5.1.1 Adding data in sandbox
Introduction
After creating the sandbox workspace, users must populate it with relevant data from the production schema. This data population step ensures that the sandbox contains representative and consistent data needed for configuring and executing stress testing projects.
The data added typically includes source data from the atomic schema such as instrument-level exposures, reference dimensions, time series variables, lookup tables, and any other information required to compute metrics, run models, and analyze portfolios. Populating the sandbox with accurate and complete data is essential for meaningful simulations and valid output results.
Although the system provides a default data ingestion pipeline as part of sandbox creation, user intervention is still required to initiate the population process. Users can define whether to overwrite existing data (truncate and insert) or append to it. They can also apply global or table-level filters, specify SQL conditions (for example, based on MISDATE), and optimize performance using JDBC properties and rejection thresholds.

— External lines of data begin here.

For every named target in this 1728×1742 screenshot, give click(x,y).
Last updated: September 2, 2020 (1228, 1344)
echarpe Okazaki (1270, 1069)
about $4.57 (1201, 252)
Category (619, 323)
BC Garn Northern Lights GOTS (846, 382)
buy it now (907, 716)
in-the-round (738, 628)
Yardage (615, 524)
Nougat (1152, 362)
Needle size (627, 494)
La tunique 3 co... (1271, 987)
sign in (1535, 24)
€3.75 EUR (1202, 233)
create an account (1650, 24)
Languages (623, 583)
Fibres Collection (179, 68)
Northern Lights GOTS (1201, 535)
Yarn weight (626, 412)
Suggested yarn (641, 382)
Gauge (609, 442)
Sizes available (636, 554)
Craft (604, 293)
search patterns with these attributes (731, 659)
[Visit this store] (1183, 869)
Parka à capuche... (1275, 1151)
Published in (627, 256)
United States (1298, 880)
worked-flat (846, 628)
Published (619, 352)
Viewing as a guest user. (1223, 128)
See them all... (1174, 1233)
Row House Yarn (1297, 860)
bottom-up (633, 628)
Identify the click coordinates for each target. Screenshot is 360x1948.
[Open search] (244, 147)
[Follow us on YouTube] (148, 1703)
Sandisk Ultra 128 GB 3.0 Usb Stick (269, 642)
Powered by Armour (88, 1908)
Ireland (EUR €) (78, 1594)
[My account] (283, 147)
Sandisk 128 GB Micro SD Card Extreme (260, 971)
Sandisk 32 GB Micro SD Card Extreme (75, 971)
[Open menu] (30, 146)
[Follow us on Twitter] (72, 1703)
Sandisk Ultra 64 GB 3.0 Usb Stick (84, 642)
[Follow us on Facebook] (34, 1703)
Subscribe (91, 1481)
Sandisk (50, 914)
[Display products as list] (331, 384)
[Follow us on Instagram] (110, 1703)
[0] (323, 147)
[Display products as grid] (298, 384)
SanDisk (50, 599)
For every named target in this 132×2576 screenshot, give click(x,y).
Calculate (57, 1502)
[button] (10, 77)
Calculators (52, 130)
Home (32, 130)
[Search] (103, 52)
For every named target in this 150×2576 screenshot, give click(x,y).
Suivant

This activity is not fully automated and is not triggered automatically when a stress testing project is initiated. It must be explicitly executed by the user. However, once a sandbox is populated, it can be reused for multiple stress testing cycles, as long as the data remains relevant. If fresh data is required for a new reporting period or simulation scenario, users must manually re-populate the sandbox with the updated dataset.
Performing this step ensures that the sandbox environment mirrors the necessary production data landscape, enabling accurate testing, validation, and analysis.